Isomerases facilitate intramolecular rearrangements in which bonds why are some enzymes classified as hydrolases broken and formed. They convert one isomer to another, meaning that the end product has the same molecular formula but a different physical structure. Stereoisomers have the same ordering of individual bonds and the same connectivity but the three-dimensional arrangement of bonded atoms differ. The sub-categories of isomerases containing racemases, epimerases and cis-trans isomers are examples of enzymes catalyzing the interconversion of stereoisomers. Intramolecular lyases, oxidoreductases and transferases catalyze the interconversion of structural isomers.
Isomers close in energy can interconvert easily and are often seen in comparable proportions. Instead, tracer perturbation can overcome these technical difficulties if there are two forms of the unbound enzyme. As equilibrium is established again, the radiolabeled substrate and product are tracked to determine energetic information. Enzyme-catalyzed reactions each have a uniquely assigned classification number.

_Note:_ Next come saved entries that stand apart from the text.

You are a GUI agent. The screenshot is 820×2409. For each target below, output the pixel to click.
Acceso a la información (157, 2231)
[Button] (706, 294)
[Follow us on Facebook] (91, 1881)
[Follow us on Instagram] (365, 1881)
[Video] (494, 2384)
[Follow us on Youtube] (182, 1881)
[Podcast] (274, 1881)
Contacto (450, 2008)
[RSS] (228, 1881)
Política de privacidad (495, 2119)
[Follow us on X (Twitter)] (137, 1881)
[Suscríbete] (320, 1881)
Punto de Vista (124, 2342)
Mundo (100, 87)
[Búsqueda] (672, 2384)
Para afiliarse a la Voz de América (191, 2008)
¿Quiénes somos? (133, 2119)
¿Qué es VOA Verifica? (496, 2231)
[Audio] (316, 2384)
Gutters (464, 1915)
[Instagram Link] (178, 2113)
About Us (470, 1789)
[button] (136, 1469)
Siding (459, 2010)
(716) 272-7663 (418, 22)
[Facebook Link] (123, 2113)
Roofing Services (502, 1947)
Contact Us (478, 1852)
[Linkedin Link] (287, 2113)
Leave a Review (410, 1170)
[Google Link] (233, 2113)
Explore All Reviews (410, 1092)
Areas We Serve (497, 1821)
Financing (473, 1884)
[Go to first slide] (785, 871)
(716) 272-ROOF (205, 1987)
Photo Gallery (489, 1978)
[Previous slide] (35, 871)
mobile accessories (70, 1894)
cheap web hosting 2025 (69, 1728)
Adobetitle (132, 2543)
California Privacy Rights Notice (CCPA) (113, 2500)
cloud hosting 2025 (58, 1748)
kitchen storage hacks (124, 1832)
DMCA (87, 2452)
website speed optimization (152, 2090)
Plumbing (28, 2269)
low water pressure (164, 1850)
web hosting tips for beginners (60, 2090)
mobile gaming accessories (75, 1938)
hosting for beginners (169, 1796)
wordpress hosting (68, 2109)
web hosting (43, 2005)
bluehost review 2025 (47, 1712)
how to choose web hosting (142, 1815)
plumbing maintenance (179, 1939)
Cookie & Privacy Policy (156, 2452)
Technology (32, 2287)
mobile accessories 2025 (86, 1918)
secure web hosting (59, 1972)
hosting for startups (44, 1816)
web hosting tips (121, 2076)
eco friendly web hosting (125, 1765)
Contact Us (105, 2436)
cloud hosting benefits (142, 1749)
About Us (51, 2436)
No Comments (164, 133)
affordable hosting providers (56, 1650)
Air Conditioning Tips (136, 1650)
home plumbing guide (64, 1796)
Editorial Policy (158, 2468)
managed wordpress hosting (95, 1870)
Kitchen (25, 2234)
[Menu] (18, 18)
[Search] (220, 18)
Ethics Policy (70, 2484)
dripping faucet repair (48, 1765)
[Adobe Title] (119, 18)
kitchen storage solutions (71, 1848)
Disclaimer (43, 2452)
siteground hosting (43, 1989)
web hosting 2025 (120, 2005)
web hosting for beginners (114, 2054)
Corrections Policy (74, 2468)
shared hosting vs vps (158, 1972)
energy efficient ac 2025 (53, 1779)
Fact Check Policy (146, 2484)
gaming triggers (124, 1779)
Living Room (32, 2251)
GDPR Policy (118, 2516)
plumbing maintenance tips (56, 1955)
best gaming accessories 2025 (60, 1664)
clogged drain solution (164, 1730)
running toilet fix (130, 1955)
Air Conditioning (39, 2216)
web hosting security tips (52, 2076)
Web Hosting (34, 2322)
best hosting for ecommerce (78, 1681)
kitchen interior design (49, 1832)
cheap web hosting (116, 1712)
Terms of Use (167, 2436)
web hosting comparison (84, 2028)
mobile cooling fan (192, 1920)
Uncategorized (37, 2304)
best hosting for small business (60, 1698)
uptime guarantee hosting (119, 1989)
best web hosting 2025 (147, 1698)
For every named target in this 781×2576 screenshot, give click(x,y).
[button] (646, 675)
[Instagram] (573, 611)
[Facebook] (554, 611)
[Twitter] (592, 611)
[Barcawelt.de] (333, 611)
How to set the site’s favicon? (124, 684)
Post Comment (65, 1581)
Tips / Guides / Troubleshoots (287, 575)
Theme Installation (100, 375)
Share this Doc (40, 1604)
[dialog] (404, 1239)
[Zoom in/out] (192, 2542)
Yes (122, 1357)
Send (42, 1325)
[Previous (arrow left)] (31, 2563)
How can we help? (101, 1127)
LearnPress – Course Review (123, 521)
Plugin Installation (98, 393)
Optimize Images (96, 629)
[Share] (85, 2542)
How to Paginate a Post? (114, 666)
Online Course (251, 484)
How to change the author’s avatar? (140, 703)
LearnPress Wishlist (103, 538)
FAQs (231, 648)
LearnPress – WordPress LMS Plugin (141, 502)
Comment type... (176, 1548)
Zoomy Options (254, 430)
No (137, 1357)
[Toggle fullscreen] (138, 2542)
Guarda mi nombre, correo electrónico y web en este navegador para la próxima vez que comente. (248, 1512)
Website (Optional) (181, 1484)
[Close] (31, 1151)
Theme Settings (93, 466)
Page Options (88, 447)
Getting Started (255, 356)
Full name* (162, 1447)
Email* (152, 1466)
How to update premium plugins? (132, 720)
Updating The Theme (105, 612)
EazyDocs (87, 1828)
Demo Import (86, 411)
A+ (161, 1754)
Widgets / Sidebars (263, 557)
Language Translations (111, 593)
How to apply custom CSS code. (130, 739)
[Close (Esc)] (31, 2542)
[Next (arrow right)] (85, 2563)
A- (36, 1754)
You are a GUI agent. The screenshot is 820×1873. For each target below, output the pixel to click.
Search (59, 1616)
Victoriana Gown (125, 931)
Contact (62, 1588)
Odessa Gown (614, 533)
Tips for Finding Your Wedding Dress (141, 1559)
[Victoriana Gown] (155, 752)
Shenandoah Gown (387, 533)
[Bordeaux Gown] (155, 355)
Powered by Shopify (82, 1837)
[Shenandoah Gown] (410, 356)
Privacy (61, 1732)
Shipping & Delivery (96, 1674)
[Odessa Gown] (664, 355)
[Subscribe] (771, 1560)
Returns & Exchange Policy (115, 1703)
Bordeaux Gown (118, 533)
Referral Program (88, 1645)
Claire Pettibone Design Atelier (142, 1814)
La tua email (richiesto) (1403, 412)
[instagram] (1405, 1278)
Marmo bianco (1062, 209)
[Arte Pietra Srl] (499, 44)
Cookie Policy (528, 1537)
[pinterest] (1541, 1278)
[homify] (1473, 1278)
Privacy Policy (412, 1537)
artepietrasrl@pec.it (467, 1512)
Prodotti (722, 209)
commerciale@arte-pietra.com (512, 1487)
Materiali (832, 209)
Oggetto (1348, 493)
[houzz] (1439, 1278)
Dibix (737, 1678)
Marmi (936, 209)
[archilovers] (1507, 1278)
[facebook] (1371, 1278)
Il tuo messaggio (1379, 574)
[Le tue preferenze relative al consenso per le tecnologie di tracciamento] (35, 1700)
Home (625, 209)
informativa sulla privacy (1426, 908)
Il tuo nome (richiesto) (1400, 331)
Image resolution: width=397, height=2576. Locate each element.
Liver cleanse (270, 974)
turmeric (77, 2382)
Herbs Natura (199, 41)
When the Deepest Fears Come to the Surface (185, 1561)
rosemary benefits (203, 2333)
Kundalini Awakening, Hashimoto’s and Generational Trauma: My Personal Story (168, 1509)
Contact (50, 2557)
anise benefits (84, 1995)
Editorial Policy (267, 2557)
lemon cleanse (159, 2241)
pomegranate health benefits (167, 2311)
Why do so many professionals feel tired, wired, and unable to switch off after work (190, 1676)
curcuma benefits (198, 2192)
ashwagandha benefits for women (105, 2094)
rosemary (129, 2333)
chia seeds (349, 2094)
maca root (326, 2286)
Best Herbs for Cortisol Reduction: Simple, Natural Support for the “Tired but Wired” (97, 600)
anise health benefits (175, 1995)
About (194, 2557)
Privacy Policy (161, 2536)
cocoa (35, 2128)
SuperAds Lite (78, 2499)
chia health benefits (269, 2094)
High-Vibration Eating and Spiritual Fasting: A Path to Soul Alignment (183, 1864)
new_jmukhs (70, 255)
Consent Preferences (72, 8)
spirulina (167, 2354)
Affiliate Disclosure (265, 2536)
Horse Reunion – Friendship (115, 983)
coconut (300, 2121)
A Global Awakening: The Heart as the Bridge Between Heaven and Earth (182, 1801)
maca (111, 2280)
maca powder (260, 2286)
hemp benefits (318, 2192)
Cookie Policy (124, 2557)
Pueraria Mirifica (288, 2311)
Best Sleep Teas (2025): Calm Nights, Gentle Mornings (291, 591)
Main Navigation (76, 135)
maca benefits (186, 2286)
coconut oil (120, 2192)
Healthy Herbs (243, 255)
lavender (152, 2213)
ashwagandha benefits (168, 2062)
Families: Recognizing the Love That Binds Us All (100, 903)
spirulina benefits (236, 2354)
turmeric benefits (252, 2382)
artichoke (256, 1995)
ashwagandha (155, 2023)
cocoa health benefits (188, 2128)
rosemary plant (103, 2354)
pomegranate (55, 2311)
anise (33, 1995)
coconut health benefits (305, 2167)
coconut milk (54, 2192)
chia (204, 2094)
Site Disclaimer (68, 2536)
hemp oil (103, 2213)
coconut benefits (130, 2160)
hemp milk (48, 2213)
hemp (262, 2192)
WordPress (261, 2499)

A molecule with multiple chiral carbons has two forms at each chiral carbon. This category is not broken down any further. Some of these catalyzed reactions involve the breaking of a ring structure. A ketose is then formed and the ring is closed again. C2 to form enzymes that aid in protein digestion double bond between C1 and C2. C1 oxygen is protonated by the catalytic residue, accompanied by the deprotonation of the endiol C2 oxygen. To close the fructose ring, the reverse of ring opening occurs and the ketose is protonated.
After the substrate binds to the enzyme, the first Asp deprotonates the third carbon from one side of the molecule. The second Asp is located on the opposite side of the active side and it protonates the molecule, effectively adding a proton from the back side. These coupled steps invert stereochemistry at the third carbon. A proposed mechanism for chorismate mutase. Transition-state analogue inhibitors of chlorismate mutase. It is thought that this binding stabilizes the transition state through electrostatic effects, accounting for the dramatic increase in the reaction rate in the presence of the mutase or upon addition of a specifically-placed cation in the active site. The adjacent carbon, C2, is what are the enzymes produced in the pancreas from the opposite face to yield a double bond.